→ Task directions: Return nothing but the lines from the one containing "Click the blue Upload button" through the end of the records below, exactly as they stand and without pictures.

--- START ---

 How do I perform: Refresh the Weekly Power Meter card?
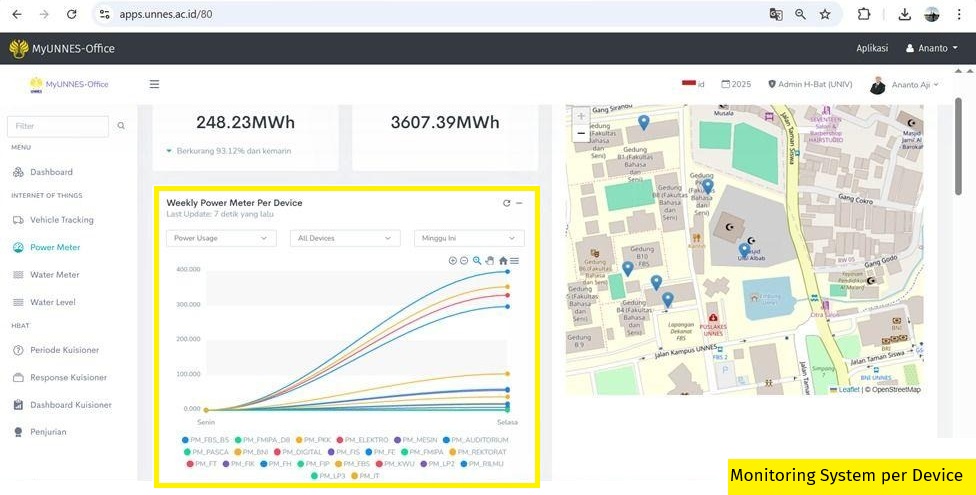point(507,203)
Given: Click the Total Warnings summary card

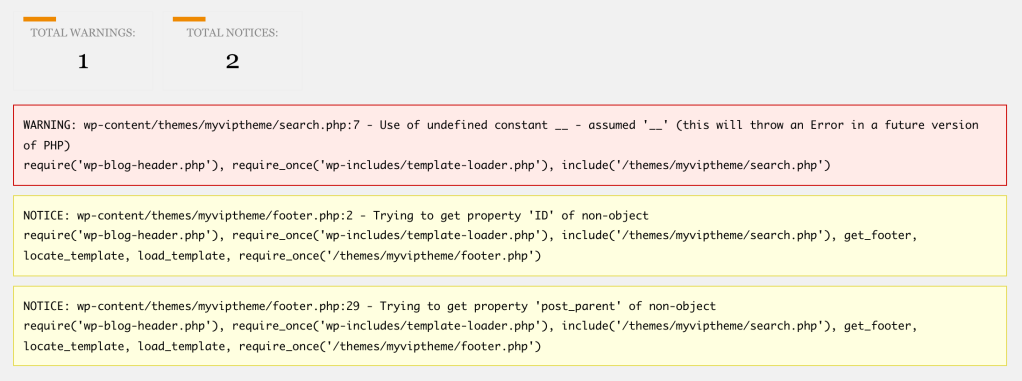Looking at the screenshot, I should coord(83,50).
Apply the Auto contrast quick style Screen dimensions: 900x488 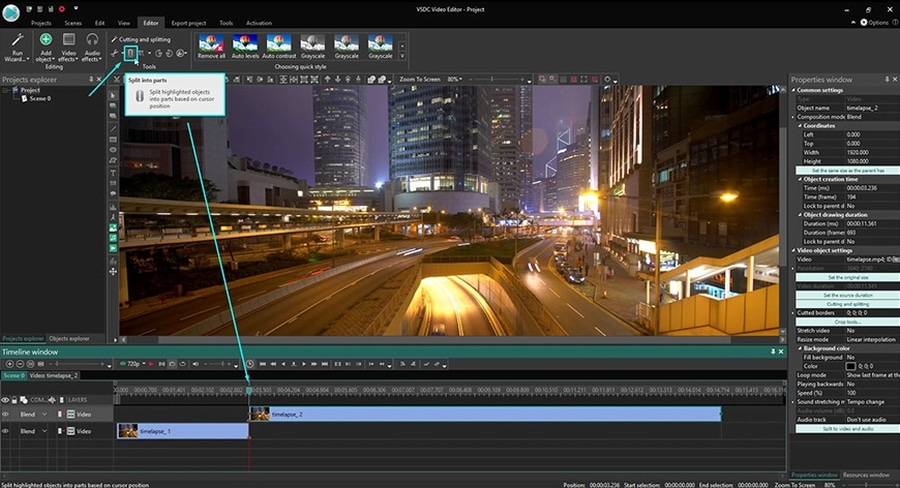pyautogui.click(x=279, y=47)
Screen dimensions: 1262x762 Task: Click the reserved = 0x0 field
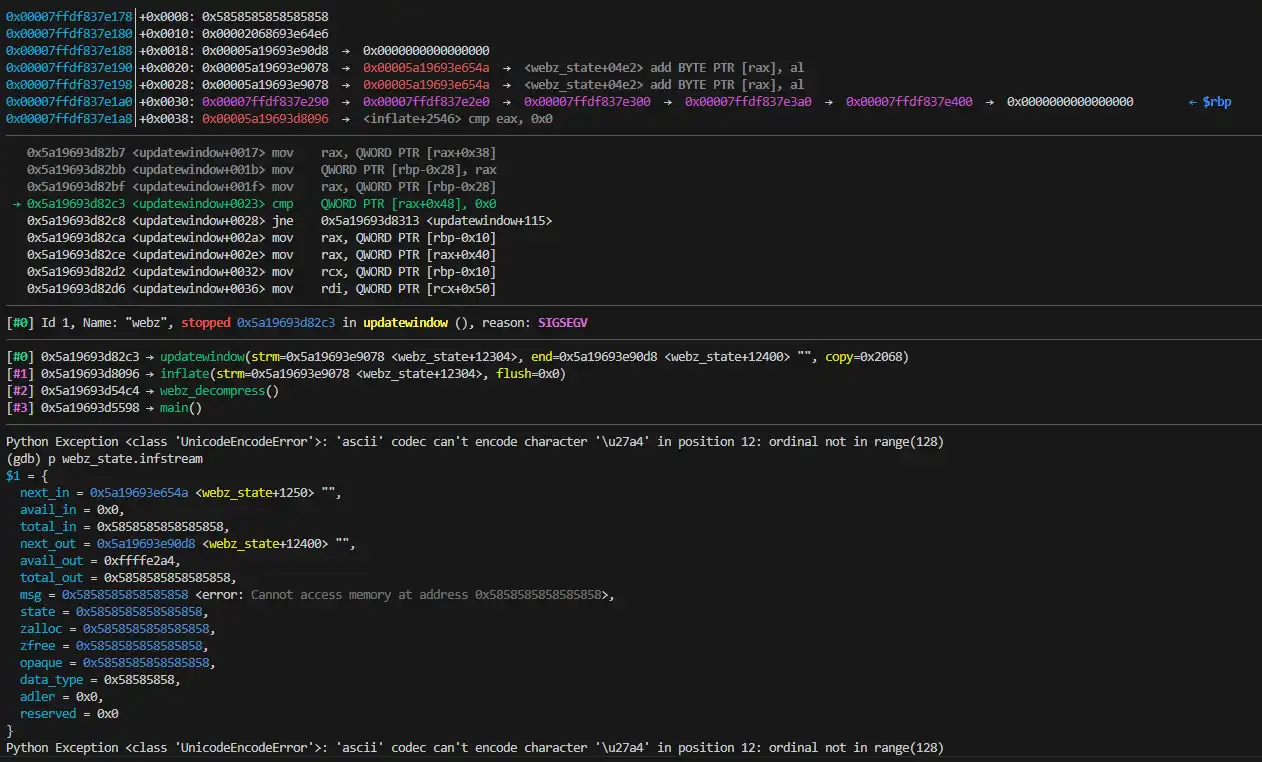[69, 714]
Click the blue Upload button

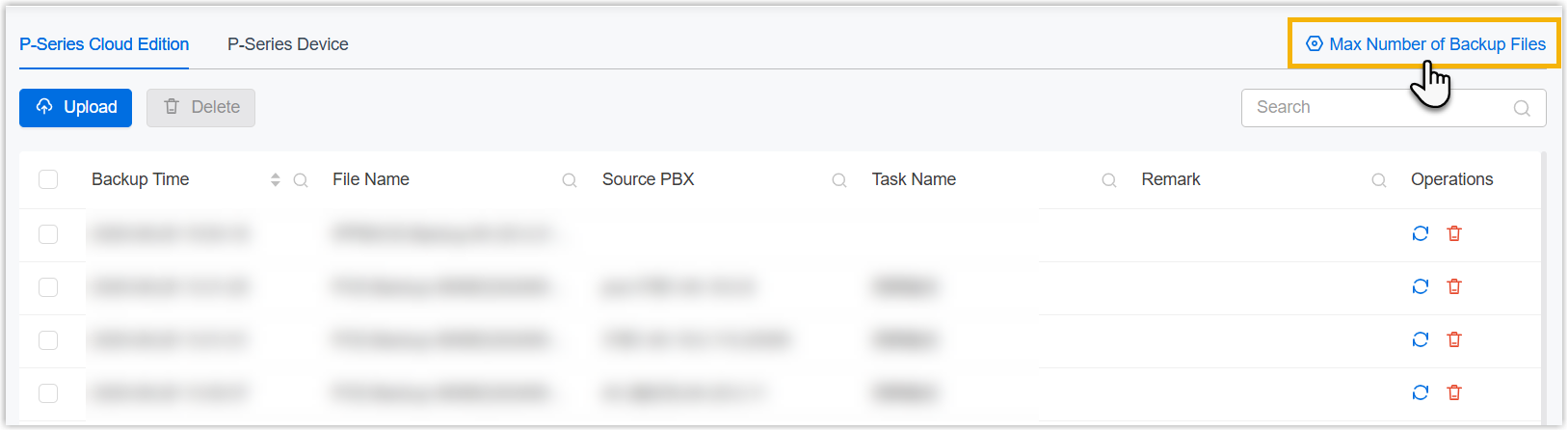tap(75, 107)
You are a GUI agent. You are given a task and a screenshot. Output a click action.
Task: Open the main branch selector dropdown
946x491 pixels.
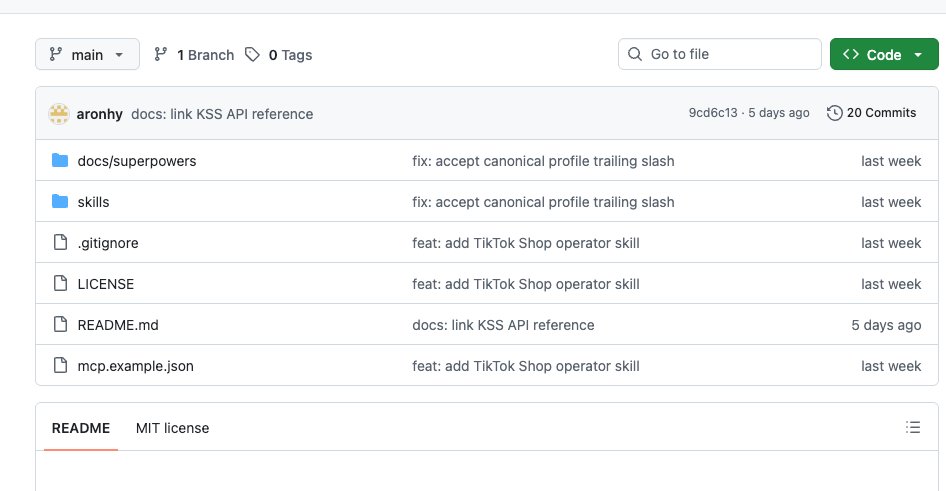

--- END ---

→ Answer to the exercise:
Click the blue Upload button

tap(75, 107)
You are a GUI agent. You are given a task and a screenshot. Output a click action.
Task: Open the main branch selector dropdown
946x491 pixels.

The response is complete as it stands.